Accommodation

The more I search the scriptures and navigate my own life, I’ve begun to realize just how much accommodation precedes love. At the heart of God is a desire to pull people toward a vision of wholeness, not motivated by coercion or shame, but by self-sacrifice and condescension. The condescension of Christ, as found in Philippians 2v6, is Jesus’ way of making space for human messiness and accounting for the complexity of human process. A life is a process. A teacher sees the potential of a student in their classroom. With all of the power to correct and heap upon this child information that would be too much to bear, this teacher withholds. They thoughtfully relent. This teacher accommodates for the child’s process and limited vision/ability. This teacher condescends to the level of the child. Not to mock or patronize this child, but to honor their human development. Still the child is challenged, grows, and finds new wonder and amazement in reading a short poem. They understand the simplicity of the rules “do not steal” and “do not walk up to strangers”. Outlining the cost-benefit analysis of saving their $2 allowance in a ROTH IRA vs a traditional IRA is not going to be helpful to a seven year old.

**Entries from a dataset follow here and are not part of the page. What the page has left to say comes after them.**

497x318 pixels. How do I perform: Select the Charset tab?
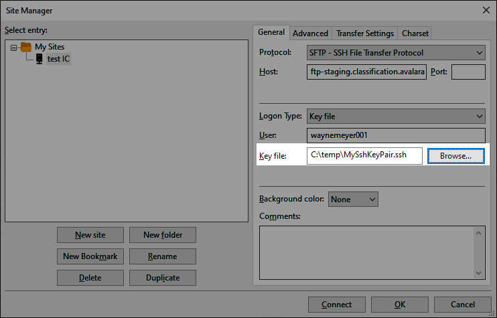coord(415,33)
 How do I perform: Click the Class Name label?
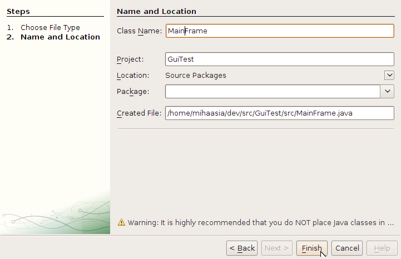pos(140,31)
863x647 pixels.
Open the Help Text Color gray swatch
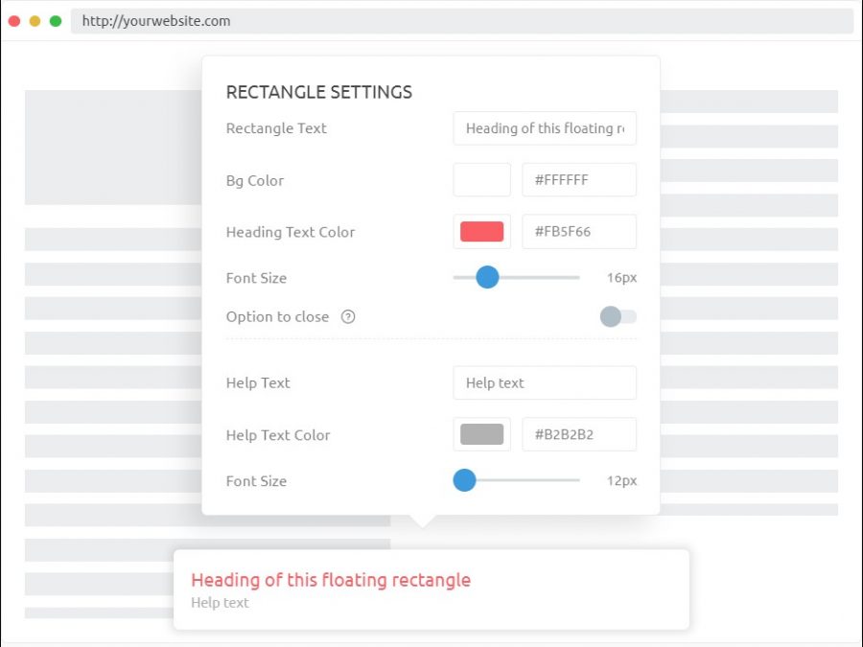(481, 434)
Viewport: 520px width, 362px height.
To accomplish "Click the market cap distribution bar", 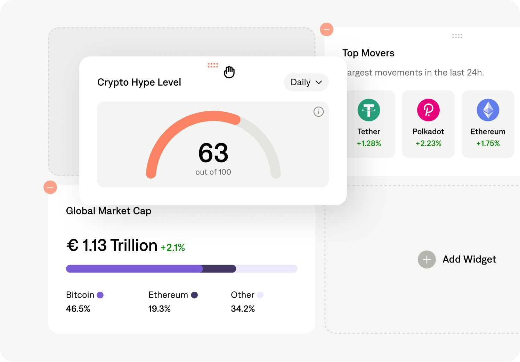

You move, and navigate and speak to the child… as a child. It is not bad that the child cannot understand systematic theology. Just as it is not bad that they do not wear diapers any longer. This may seem obvious, but we really do not understand this concept (and reality) of accommodation and compromise. 

With God

Specific moments in the bible present certain insights into what was happening in a culture, people group, religious setting, etc. We see God relating to people at a level that seems either barbaric, backward or morally obtuse compared with today’s level of modern sophistication. We are not much further along than 1st century Jerusalem citizens, though. We are not much more advanced in our level of consciousness. In some ways, yes, we have grown– we see things differently because of a shift that has happened over hundreds of years. Slavery, animal sacrifice and polygamy, to name a few, are framed differently today in our culture because we interpret particular passages in light of how God had accommodated certain practices for a time to communicate his character and work with humanity to move them forward in that space and time they inhabited. Chances are that Israelites in 500 BC viewed themselves as more sophisticated than their ancestors 500 years earlier than them. We have grown, but what are the ways God continues to accommodate certain levels of injustice or backward thinking today? Sins of omission and commission that will be clear as such in 200 years (or even 20…) deeds and ideologies which we are certain we must let live and give breath to that we will see as destructive and demonic soon enough.

In short, God takes the long view.

God has the end in mind and does not interject every time we don’t act as though we should. This patience, paradoxically, leads to greater growth than if we were to be corrected, chastised or given a lecture each time we, either knowingly or unwittingly, crossed a line or failed to perform. This gracious relenting is not an excuse to continue in regressive ways. It simply means that God is more patient toward our enemies and with us than we are with them and ourselves. 

With ourselves and others

You are in the process of becoming. Becoming who you truly are. The person you’ve been intended to grow into and fully live as. God has been patient with you as a parent is patient with a child who knows some things but is still naive and underdeveloped in their understanding. We often have greater expectations for ourselves than God does. Yet, God sees in us the worth and value in small ways that we rarely recognize in ourselves and others. Our categories are petty and small. Our metrics of success are futile and fundamentally oriented around immediate relief or mass accumulation. Our tunnel-vision has made our thinking small and our threshold for process weak. If we haven’t gained wisdom, lost weight, or reaped any benefit within a week we are certain we have failed and retreat to something more accessible that will give us the affirmation we think we need. This cheap system/cycle is toxic. Yet, the inverse is just as true. When we practice long-suffering, grit, and prayerful courage, we can see that something shifts in us. We begin to think differently about God and others, too. For God is often reflected back to us in the ways that we are treated by others, image bearers of God, and how they treat us. We project our image of God onto others, and when we’re scared, insecure, and unable to see people for where they are in a process, they instinctively begin to attribute those characteristics onto Christ. We believe God does not accommodate us in our messiness… does not condescend to our level of awareness… is not patient with our progress… all because we are not patient with others nor loving to ourselves in the process and progress of all things. Christ has shown us his patience, in a fully lived life as a human who skipped no steps. He has condescended to our level of messiness. He has accommodated our harsh world by responding in love and peace. Jesus challenges us now, to take the journey with him. A journey that bears a cross and suffers with us and for others as they, clumsily and slowly as they may, wake up to what God is creating. We too are invited to share in this.